Ikos 5 : Solitaire est l’apatride. En perdant sa patrie, il a perdu comme un nid tiède. Il doit, tel l’oiseau migrateur, toujours refaire ses bagages, toujours partir, toujours essayer de durer, mais l’existence est pour lui provisoire. Il n’attend plus rien que le Christ qu’il prie doucement ainsi : Jésus, bâton de route qui donne du courage ; Jésus, avocat des causes perdues ; Jésus, repas de l’affamé ; Jésus, boisson apaisant le mal du pays ; aie pitié, Jésus, pour les solitaires.

Kondakion 6 : Le Christ a connu l’amitié, mais aussi la trahison ; Il a connu l’amour spirituel, mais n’a jamais connu l’amour charnel. Il a connu la solitude humaine, mais Il n’était pas seul, car le Père était avec lui : Alléluia.

Ikos 6 : Elle est là ; c’est sa seule tâche. Elle file et songe ; elle tisse et aime ; elle coud et pleure. Son travail est vain. Ce qu’elle fait n’est pour personne. Son amour reste sans réponse ; sa capacité de donner déborde, certes, mais de misère et non de plénitude. Et parmi ses semblables la plus pauvre est cette femme qui vend son corps pour le plaisir parce que nul n’a voulu de son âme. Jésus, Toi qui as pardonné à la prostituée ; Jésus, Toi qui as conversé avec Marie ; Jésus, Toi qui as souri à ta mère Jésus, Toi qui as aimé Jean ; aie pitié, Jésus, pour les solitaires.

Kondakion 7 : Le Christ a guéri le paralytique, Il a ouvert les yeux des aveugles, Il a fait entendre les sourds, Il a purifié les lépreux. Nous chantons avec eux : Alléluia.

lkos 7 : Isolés par le mal incurable, le paralysé et l’infirme sont relégués loin de la société. Le temps pour eux s’écoule goutte à goutte. Dans le sanatorium, le tuberculeux tousse et tousse encore et meurt. Et le vieillard à l’hôpital espère en vain une visite. Ils T’implorent aveuglément : Jésus, à la voix si agréable à entendre ; Jésus, au visage si beau à voir ; Jésus, à la main au toucher si tendre Jésus, au nom si simple à prononcer; aie pitié, Jésus, pour les solitaires.

Kondakion 8 : Jean le Précurseur habita dans le désert, prêcha la repentance, fut conduit en prison, et à la fin fut décapité. Mais en voyant l’agneau porteur de nos Péchés, il s’écria : Alléluia.

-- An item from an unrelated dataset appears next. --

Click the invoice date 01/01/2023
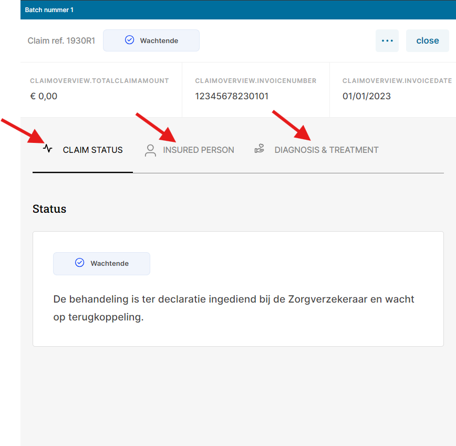pos(366,96)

lkos 8 : Le prisonnier dans sa cellule regarde avec angoisse vers le petit coin de ciel bleu qui lui reste. Tourmenté par les remords et banni de l’humanité, heureux s’il peut, du fond du désespoir, s’écrier vers le Seigneur : Jésus, Toi qui es venu sauver les pécheurs ; Jésus, Toi qui as ouvert au brigand l’accès du Paradis ; Jésus, Toi qui as brisé les verrous de l’enfer ; Jésus, Toi qui intercèdes pour tous auprès de Dieu aie pitié, Jésus, pour les solitaires.

Kondakion 9 : Remplis de l’Esprit, les apôtres parcourent la terre ; ils répandent l’Evangile et réunissent l’Eglise, chantant : Alléluia.

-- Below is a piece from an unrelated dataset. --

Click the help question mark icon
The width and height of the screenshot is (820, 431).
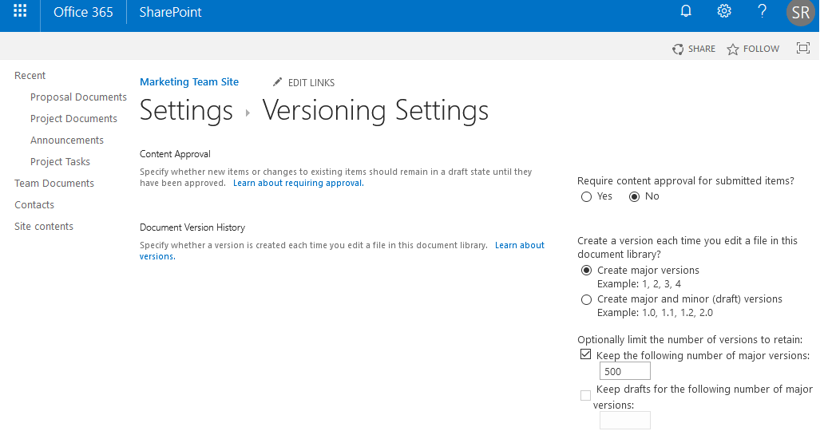(763, 12)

lkos 9 : Mais Tu les connais, Jésus, les vies de Tes serviteurs ! Que de luttes cachées ! En eux-mêmes, combien d’âpres discussions entre Ta volonté et leur volonté propre ! Que d’efforts pour surmonter tout désir de vengeance quand l’hostilité les entoure ! Quels travaux inouïs quand ils sont les premiers à porter Ton message dans un pays nouveau ! Pionniers poussés par l’Esprit, ils souffrent des douleurs indicibles de l’Esprit. Aussi souviens-Toi d’eux et de leurs prières ; Jésus, sagesse des fous pour Toi ; Jésus, pardon à ceux qui outragent ; Jésus, science des ignorants ; Jésus, joie de sauver des âmes ; aie pitié, Jésus, pour les solitaires.

Kondakion 10 : Jean à Patmos est retiré dans la caverne, et là, contemplant les mystères, apprend de Toi les dernières révélations ; émerveillés avec lui, chantons : Alléluia.

Ikos 10 : L’âme vierge fuit le monde, se cache dans la solitude, théologise et prie, dans un tête-à-tête avec Dieu. Le silence est son frère, et la paix s’établit dans le cœur qui loue avec attendrissement. Jésus, désiré de mon âme ; Jésus, aimé de mon esprit ; Jésus, trésor de ma vie ; Jésus, pourpre de mon être ; aie pitié, Jésus, pour les solitaires.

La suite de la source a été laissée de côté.